H.V. : Le site de collecte des statistiques de fabrication des aliments composés en Bretagne, commun à l’Afab et aux syndicats nationaux, le Snia et Coop de France nutrition animale, devrait être opérationnel pour la fin de l’année.
Autre dossier d’importance : le développement des voies alternatives à la route, notamment par le biais de stations de transit pour acheminer le maximum de matières premières par train ou bateau vers la Bretagne et limiter les trajets en camions. Il en existe déjà une à Montauban (35), d’autres pourraient voir le jour à l’est de Rennes, au port de Lorient et de Brest. Notre demande de “post-acheminement en camion 44t” est en cours, cela serait un sérieux coup de pouce à la mise en place de plate-formes logistiques multimodales. Mais cela touche de nombreux services de l’administration et prend du temps !

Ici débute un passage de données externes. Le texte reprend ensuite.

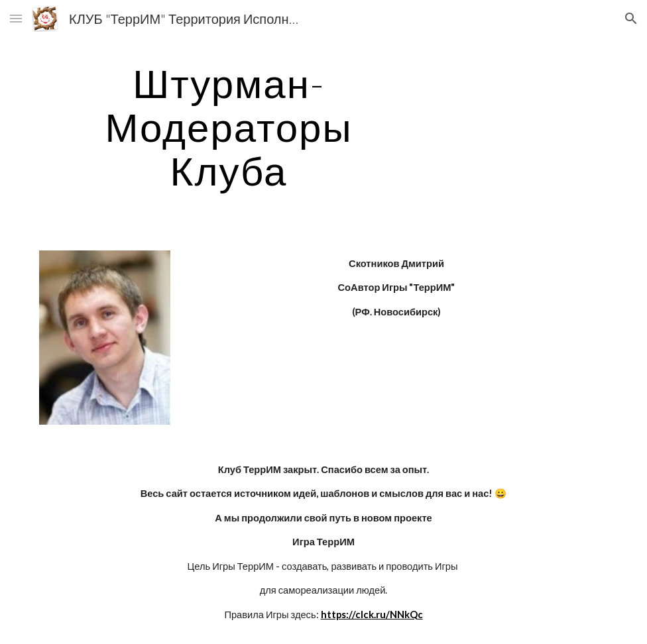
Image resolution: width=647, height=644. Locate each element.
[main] (229, 127)
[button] (16, 18)
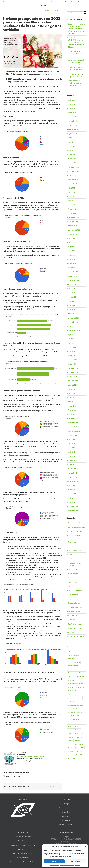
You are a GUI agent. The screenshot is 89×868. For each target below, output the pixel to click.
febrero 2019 (73, 460)
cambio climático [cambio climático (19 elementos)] (79, 676)
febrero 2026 (73, 108)
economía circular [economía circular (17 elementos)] (74, 708)
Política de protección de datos (67, 865)
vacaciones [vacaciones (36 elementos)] (72, 758)
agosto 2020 (73, 385)
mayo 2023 (72, 247)
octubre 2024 (73, 176)
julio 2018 (72, 486)
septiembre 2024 (74, 180)
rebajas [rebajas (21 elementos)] (70, 741)
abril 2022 (72, 301)
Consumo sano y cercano (74, 536)
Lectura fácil (72, 569)
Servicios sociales (74, 611)
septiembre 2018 (74, 481)
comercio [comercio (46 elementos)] (71, 680)
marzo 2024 (72, 205)
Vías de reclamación (66, 808)
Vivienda (71, 632)
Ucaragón (66, 804)
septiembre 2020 (74, 381)
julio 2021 (72, 339)
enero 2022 (72, 314)
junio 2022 (72, 293)
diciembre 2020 (74, 368)
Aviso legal (78, 865)
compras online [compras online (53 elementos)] (80, 687)
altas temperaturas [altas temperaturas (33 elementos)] (74, 662)
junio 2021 (72, 343)
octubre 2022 (73, 276)
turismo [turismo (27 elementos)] (71, 755)
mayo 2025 (72, 146)
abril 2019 (72, 452)
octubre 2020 (73, 376)
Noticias (16, 766)
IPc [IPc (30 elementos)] (76, 726)
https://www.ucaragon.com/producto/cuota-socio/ (31, 756)
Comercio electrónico (76, 523)
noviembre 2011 (74, 506)
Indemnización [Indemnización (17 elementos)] (73, 723)
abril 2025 (72, 150)
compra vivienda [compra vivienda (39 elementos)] (73, 691)
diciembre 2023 (74, 217)
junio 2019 (72, 443)
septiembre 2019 (74, 431)
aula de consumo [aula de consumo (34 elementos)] (73, 665)
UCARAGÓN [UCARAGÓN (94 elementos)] (79, 755)
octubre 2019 (73, 427)
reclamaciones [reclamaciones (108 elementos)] (73, 744)
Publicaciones (73, 595)
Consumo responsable (76, 531)
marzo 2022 (72, 305)
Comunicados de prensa (77, 527)
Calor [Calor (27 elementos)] (70, 676)
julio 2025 (72, 138)
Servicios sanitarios (75, 607)
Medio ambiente (74, 574)
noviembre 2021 (74, 322)
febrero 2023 (73, 259)
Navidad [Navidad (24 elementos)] (83, 733)
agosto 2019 (73, 435)
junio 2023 (72, 242)
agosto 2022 (73, 284)
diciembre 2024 (74, 167)
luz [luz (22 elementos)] (79, 730)
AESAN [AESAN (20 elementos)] (70, 651)
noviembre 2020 (74, 372)
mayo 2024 (72, 196)
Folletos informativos (75, 550)
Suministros (72, 620)
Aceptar (54, 861)
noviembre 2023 (74, 221)
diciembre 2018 (74, 469)
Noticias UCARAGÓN (75, 590)
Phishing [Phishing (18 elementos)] (71, 737)
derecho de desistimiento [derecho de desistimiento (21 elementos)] (76, 705)
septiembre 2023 (74, 230)
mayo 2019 (72, 448)
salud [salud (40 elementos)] (81, 744)
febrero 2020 (73, 410)
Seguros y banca (74, 603)
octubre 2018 (73, 477)
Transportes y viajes (75, 628)
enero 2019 (72, 465)
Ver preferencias (76, 861)
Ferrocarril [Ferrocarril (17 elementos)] (71, 716)
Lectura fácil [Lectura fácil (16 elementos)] (72, 730)
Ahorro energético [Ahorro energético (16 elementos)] (74, 655)
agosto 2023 (73, 234)
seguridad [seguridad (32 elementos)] (71, 748)
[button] (85, 846)
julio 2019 (72, 439)
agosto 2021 (73, 335)
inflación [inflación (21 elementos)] (82, 723)
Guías (70, 555)
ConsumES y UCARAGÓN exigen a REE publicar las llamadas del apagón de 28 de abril (76, 42)
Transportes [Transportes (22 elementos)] (79, 751)
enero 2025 (72, 163)
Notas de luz (73, 582)
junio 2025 (72, 142)
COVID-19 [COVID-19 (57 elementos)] (71, 701)
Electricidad (72, 542)
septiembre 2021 (74, 331)
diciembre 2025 (74, 117)
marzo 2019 (72, 456)
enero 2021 (72, 364)
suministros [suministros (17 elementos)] (80, 748)
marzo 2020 (72, 406)
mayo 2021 (72, 347)
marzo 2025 (72, 154)
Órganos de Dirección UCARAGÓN (23, 845)
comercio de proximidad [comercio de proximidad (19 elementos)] (76, 684)
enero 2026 (72, 113)
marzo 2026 (72, 104)
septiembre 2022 (74, 280)
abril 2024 (72, 200)
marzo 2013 (72, 502)
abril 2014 (72, 498)
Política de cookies (54, 865)
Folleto (71, 546)
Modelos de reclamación (77, 578)
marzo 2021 (72, 355)
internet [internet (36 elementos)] (70, 726)
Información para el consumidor (75, 564)
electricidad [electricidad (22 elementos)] (72, 712)
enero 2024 (72, 213)
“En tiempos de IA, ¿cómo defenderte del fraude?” (76, 54)
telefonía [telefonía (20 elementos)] (71, 751)
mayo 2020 (72, 398)
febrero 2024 (73, 209)
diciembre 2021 (74, 318)
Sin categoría (73, 616)
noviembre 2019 (74, 423)
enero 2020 (72, 414)
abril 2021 (72, 351)
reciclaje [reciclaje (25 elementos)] (77, 741)
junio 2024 (72, 192)
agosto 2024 (73, 184)
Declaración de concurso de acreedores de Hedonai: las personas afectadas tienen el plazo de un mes (77, 29)
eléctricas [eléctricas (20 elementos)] (80, 712)
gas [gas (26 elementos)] (78, 716)
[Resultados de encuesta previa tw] (32, 51)
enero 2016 (72, 494)
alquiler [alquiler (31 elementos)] (70, 658)
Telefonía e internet (75, 624)
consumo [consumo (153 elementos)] (71, 694)
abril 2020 (72, 402)
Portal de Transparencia (23, 837)
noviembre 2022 (74, 272)
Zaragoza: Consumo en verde (76, 638)
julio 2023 (72, 238)
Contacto (66, 829)
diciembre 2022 (74, 268)
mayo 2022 (72, 297)
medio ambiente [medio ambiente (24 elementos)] (73, 733)
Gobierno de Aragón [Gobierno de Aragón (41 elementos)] (74, 719)
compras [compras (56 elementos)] (71, 687)
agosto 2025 (73, 133)
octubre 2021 (73, 326)
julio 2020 (72, 389)
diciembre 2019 (74, 418)
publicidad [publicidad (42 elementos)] (79, 737)
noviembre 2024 (74, 171)
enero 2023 (72, 264)
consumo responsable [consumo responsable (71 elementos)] (75, 698)
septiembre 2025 (74, 129)
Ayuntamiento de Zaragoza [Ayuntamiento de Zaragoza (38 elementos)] (76, 673)
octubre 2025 (73, 125)
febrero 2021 (73, 360)
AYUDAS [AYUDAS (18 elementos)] (71, 669)
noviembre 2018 (74, 473)
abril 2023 (72, 251)
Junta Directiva (23, 841)
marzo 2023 (72, 255)
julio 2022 (72, 288)
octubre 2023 (73, 226)
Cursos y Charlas (66, 825)
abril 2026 (72, 100)
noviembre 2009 (74, 510)
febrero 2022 (73, 309)
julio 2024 (72, 188)
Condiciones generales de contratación (23, 862)
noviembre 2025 (74, 121)
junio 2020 (72, 393)
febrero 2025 (73, 159)
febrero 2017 (73, 490)
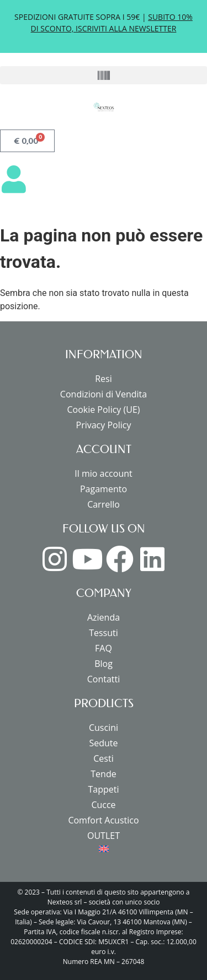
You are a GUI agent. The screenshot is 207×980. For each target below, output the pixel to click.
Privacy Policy (104, 425)
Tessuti (103, 633)
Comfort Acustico (103, 820)
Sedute (103, 743)
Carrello (103, 504)
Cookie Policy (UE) (103, 410)
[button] (103, 75)
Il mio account (103, 473)
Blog (103, 664)
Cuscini (103, 728)
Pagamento (103, 489)
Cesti (103, 758)
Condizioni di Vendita (103, 394)
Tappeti (103, 789)
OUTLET (103, 836)
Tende (103, 774)
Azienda (103, 617)
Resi (103, 379)
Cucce (103, 805)
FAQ (103, 648)
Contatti (104, 679)
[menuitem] (103, 849)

Nous voulons développer en partenariat avec les centres de gestion, l’IFIP, les banques… une méthode de calcul plus précise pour estimer le coût complet de l’aliment fabriqué ou semi-fabriqué à la ferme, afin de pouvoir le comparer objectivement à l’aliment industriel.
Après la flambée des matières premières mi 2007, les prix d’aliment ont fortement augmenté. Certains éleveurs ont dès lors eu tendance à fabriquer eux-mêmes leur aliment à la ferme, pensant que la solution était là. Mais selon nous, trop de personnes réduisent le prix des aliments à ceux des matières premières au bout du champ.
C’est un gros dossier que de montrer que l’aliment industriel est tout aussi compétitif que l’aliment ferme, d’autant qu’il apporte certaines garanties. Il respecte des cahiers des charges qualitatifs, notamment en termes de nutrition et de traçabilité attendues par les avals des filières.
Nous engageons d’autre part une grande réflexion sur la problématique OGM avec l’étiquetage des aliments animaux.